早くマスクを外したい。
15年ぶりくらいに会った人がいる。
「お疲れ様です。ご無沙汰しております。」
しかし、相手から反応がない。
しばらく考えている様子。
「ああ、マスクしているから
一瞬わからなかったよ。」
そうだよな。
そんなこともあるんだよな。
真面目な管理部門の私だが、
ヒゲがトレードマーク。
大した特徴もないし、
何処にでもいる顔なのに、
トレードマークを隠しちゃってんだもんな。
逆にアフターコロナ直後では、
逆パターンでこんなこともあるんだろうな。
殺し屋が依頼人から
ターゲットの写真データを受け取る時。
組織の幹部と思われる男たちが
何人か写っている。
添付ファイル付きのメールには
一文が添えられている。
「明日の幹部会。
ターゲットは右側のマスクの男。」
冷徹な殺し屋が悩む。
「うーむ、みんなマスクしてるし。
間違えたらどうしよう。
コロナ禍の社員送るなよ。
どれですかなんて聞き返したら
商売あがったりだ。」
それでも殺し屋には、
この世界で名を上げたプライドと
経験に基づく勘がある。
幹部会当日。
会合場所に続々と幹部たちが集まってくる。
殺し屋は、少し離れた高層ビルで、
ライフルのスコープを覗き込む。
そこから見えた光景に殺し屋は愕然とした。
「誰もマスクしてないじゃないか。
マスクを外した顔がわからない。」
「もう、いいや。全員撃っちゃえ。」
ニュース速報が乱れ飛ぶ。
「◯◯組幹部会にて銃乱射事件。」
翌日、依頼人からのメール。
「やり過ぎだ。マスクの男と依頼したはずだ。
この契約はなしだ。」
ターゲットは鼻炎持ちで年中マスクが手放せない。
殺し屋はマスクの男は撃たなかった。
殺し屋の逃亡生活が始まった。
「コロナ終わったら、
みんながマスク外すわけじゃないのか。
やっちまったな。

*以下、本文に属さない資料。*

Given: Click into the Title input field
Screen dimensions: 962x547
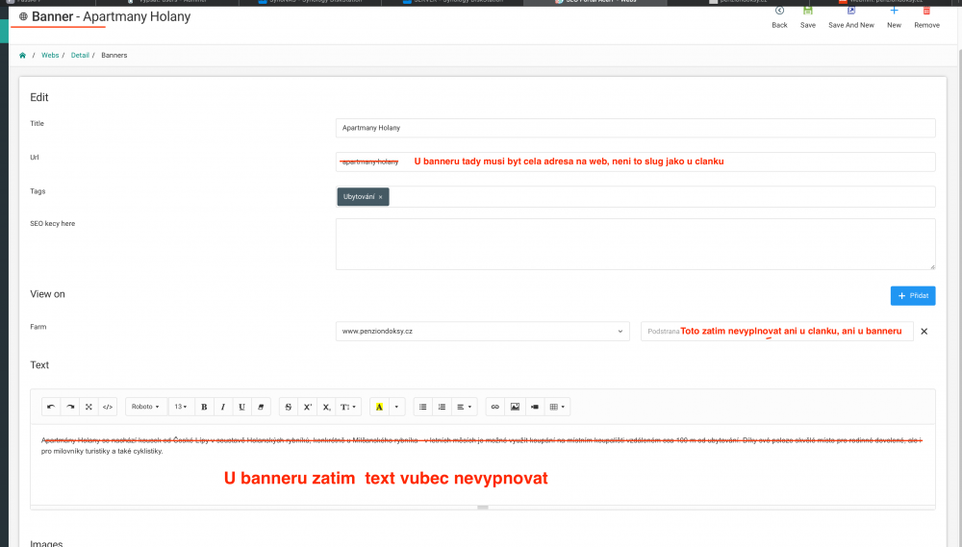Looking at the screenshot, I should 635,128.
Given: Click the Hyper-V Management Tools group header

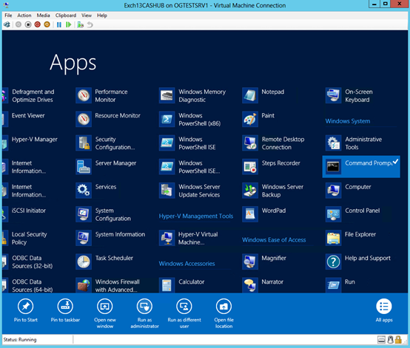Looking at the screenshot, I should (x=196, y=216).
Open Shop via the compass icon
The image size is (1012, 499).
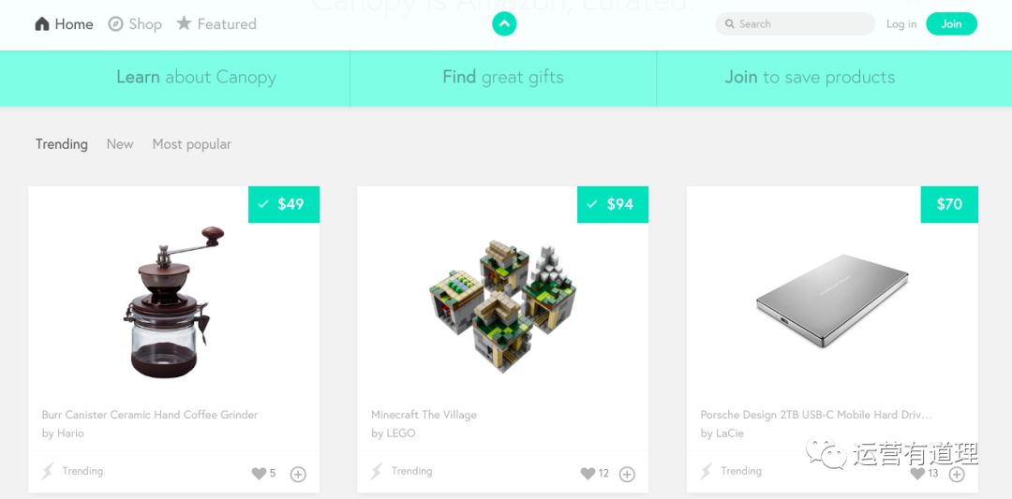pyautogui.click(x=115, y=23)
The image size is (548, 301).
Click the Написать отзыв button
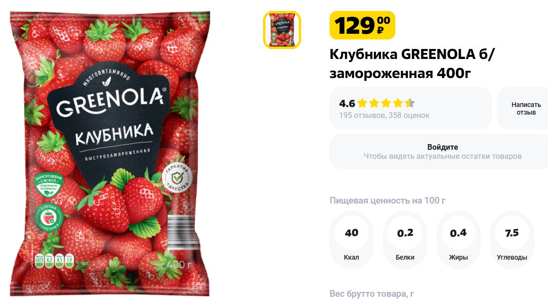click(526, 108)
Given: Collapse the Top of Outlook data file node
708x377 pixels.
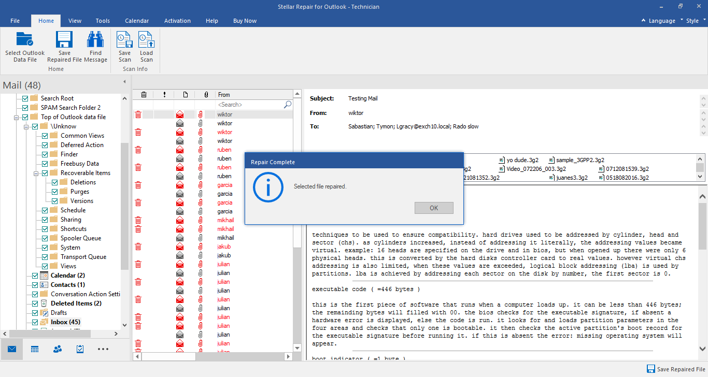Looking at the screenshot, I should (17, 117).
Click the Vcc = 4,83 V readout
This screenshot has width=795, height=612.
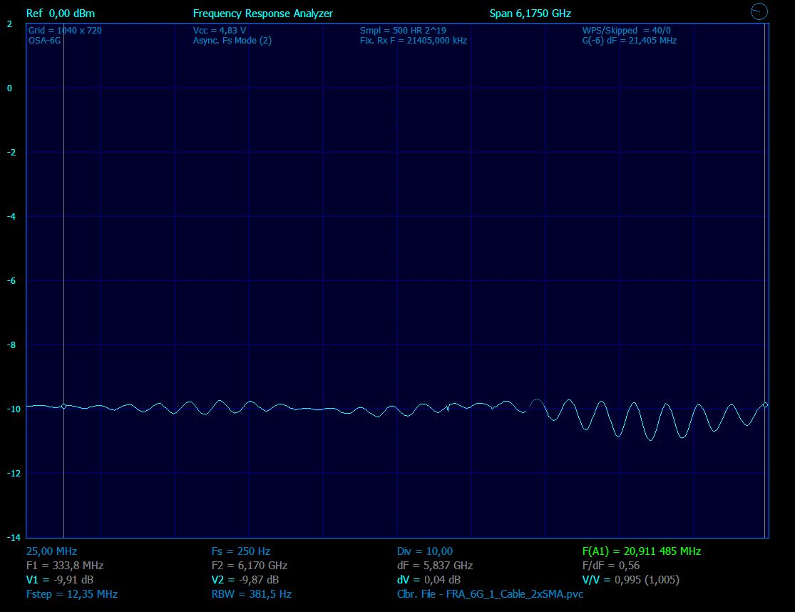(x=219, y=31)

」
久しぶりにNRで外出で
せっかく早く帰れそうだったのに、
歩道橋から人が転落したらしく、
横浜で足止め。
私は早く帰っちゃいけないのか。
どうもジョです。
もういいや。
せっかくのグリーン車だから寝まくろう。
開設3,650日。
閏年を考慮しなければ、
3,650÷365で、10年てことか。
おわり
またひとつ名作コント曲ができるではないか、Lowblows
シリアスなラブソングを書いてみたいな。